• AIM OF THE EXERCISE:
Would you please transcribe, exactly as written, the lines of the entries below starting at the one that holds "Бит нашего сердца (125, 2211)" and ending at the one that holds "Половину себя (88, 2297)", both included?

··· THE DATA

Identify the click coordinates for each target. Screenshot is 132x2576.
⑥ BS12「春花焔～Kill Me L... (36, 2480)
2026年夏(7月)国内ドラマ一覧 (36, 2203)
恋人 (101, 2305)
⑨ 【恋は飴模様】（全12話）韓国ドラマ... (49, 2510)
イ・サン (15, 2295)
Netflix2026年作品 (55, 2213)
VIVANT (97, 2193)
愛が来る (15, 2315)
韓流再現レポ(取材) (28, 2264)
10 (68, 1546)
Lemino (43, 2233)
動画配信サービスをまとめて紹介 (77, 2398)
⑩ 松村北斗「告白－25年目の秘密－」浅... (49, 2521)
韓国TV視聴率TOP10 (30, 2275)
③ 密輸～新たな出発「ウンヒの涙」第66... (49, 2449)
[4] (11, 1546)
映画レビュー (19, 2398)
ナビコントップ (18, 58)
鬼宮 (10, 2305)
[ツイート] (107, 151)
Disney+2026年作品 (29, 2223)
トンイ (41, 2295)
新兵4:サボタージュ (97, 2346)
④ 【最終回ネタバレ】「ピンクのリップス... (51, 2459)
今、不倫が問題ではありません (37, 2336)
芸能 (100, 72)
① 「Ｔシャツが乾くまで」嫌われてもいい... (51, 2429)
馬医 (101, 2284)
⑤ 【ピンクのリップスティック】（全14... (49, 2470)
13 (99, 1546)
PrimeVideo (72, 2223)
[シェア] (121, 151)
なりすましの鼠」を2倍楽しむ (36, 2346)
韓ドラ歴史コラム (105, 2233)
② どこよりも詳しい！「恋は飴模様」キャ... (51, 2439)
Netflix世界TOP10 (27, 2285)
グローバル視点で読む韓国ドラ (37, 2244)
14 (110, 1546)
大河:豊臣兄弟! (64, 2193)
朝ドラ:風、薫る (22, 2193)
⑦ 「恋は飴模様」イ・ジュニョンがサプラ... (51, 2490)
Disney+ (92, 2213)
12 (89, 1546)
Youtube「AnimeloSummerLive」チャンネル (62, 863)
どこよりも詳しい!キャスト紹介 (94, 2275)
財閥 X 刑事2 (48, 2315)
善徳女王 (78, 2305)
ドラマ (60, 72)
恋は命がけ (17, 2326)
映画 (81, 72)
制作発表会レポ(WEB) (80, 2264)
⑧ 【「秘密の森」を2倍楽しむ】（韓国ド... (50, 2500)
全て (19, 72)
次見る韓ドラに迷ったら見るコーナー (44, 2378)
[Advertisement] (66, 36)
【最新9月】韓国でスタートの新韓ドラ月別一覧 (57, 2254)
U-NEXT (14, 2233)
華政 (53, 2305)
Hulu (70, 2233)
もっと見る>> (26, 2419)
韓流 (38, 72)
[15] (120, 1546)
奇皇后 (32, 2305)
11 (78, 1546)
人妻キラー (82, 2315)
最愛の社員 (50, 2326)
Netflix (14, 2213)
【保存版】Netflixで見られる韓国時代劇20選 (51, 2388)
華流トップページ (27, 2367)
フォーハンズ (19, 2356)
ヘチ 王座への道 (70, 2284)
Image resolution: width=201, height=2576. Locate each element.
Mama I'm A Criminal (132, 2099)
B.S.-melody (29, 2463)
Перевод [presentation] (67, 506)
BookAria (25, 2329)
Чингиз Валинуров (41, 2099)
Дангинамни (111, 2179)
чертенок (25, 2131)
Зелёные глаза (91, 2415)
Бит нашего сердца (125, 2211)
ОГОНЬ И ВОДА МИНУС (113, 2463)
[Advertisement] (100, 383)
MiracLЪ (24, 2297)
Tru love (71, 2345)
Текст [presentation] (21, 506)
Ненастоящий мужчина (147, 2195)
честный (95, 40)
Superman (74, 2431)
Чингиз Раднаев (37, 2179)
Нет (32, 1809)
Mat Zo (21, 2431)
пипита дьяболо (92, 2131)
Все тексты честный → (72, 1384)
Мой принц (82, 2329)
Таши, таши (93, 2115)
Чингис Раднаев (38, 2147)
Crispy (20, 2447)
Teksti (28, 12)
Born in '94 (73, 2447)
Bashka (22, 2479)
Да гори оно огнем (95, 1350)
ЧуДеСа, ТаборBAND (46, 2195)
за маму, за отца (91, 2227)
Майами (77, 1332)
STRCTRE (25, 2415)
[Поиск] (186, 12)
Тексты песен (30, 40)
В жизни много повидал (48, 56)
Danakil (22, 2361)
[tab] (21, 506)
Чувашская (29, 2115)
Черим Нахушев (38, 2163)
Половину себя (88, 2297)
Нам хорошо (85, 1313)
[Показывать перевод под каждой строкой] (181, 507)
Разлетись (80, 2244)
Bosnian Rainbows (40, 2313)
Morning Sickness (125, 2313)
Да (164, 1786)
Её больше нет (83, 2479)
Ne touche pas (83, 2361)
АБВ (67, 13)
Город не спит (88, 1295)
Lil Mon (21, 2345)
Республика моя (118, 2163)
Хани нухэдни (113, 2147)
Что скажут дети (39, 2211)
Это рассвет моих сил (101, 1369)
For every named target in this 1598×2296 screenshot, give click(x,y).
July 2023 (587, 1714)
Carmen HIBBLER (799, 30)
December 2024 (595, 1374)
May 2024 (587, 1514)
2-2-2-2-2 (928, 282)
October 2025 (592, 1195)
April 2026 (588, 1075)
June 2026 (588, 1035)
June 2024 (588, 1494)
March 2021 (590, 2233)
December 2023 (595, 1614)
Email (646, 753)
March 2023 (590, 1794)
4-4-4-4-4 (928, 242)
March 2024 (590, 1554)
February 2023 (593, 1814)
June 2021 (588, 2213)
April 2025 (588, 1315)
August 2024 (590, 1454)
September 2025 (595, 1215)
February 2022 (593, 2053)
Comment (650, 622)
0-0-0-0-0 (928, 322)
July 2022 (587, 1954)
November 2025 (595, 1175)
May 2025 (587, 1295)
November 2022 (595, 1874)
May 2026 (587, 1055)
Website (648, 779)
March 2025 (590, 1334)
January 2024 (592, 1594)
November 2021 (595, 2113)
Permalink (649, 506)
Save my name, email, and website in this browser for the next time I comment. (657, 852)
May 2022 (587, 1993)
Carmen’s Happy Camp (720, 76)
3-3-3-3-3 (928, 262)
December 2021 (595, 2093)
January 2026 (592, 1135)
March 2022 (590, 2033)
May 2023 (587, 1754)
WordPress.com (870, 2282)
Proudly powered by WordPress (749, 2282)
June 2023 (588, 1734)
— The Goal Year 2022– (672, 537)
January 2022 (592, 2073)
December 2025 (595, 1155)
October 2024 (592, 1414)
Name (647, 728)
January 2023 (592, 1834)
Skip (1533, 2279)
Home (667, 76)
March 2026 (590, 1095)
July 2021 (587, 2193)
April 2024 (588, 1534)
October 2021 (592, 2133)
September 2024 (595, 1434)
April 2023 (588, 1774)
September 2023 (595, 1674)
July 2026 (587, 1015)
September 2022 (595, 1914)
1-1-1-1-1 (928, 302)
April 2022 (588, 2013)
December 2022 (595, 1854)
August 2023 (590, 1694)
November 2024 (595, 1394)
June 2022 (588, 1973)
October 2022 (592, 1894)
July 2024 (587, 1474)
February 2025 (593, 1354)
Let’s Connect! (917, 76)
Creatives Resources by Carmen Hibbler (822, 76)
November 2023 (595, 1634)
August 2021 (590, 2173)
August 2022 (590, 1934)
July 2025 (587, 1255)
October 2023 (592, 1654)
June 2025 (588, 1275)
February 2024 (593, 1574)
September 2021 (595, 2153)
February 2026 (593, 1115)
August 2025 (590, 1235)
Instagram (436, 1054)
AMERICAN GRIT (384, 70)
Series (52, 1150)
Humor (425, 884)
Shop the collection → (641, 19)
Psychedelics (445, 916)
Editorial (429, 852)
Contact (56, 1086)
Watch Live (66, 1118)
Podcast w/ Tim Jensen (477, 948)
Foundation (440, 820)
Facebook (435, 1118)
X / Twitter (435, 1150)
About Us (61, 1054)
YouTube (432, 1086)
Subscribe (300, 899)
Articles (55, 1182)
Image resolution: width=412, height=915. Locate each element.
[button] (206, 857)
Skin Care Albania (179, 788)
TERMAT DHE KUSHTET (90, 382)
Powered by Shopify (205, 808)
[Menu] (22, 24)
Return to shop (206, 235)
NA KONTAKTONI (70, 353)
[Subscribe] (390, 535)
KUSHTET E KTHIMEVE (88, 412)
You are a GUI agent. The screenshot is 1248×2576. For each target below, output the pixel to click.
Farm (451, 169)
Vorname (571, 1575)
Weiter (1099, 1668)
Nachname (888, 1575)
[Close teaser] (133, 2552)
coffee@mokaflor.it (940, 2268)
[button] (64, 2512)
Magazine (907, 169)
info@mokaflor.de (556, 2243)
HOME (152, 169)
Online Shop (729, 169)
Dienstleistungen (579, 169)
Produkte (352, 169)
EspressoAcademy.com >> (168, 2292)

······

• EXERCISE OUTPUT:
Бит нашего сердца (125, 2211)
ОГОНЬ И ВОДА МИНУС (113, 2463)
[Advertisement] (100, 383)
MiracLЪ (24, 2297)
Tru love (71, 2345)
Текст [presentation] (21, 506)
Ненастоящий мужчина (147, 2195)
честный (95, 40)
Superman (74, 2431)
Чингиз Раднаев (37, 2179)
Нет (32, 1809)
Mat Zo (21, 2431)
пипита дьяболо (92, 2131)
Все тексты честный → (72, 1384)
Мой принц (82, 2329)
Таши, таши (93, 2115)
Чингис Раднаев (38, 2147)
Crispy (20, 2447)
Teksti (28, 12)
Born in '94 (73, 2447)
Bashka (22, 2479)
Да гори оно огнем (95, 1350)
ЧуДеСа, ТаборBAND (46, 2195)
за маму, за отца (91, 2227)
Майами (77, 1332)
STRCTRE (25, 2415)
[Поиск] (186, 12)
Тексты песен (30, 40)
В жизни много повидал (48, 56)
Danakil (22, 2361)
[tab] (21, 506)
Чувашская (29, 2115)
Черим Нахушев (38, 2163)
Половину себя (88, 2297)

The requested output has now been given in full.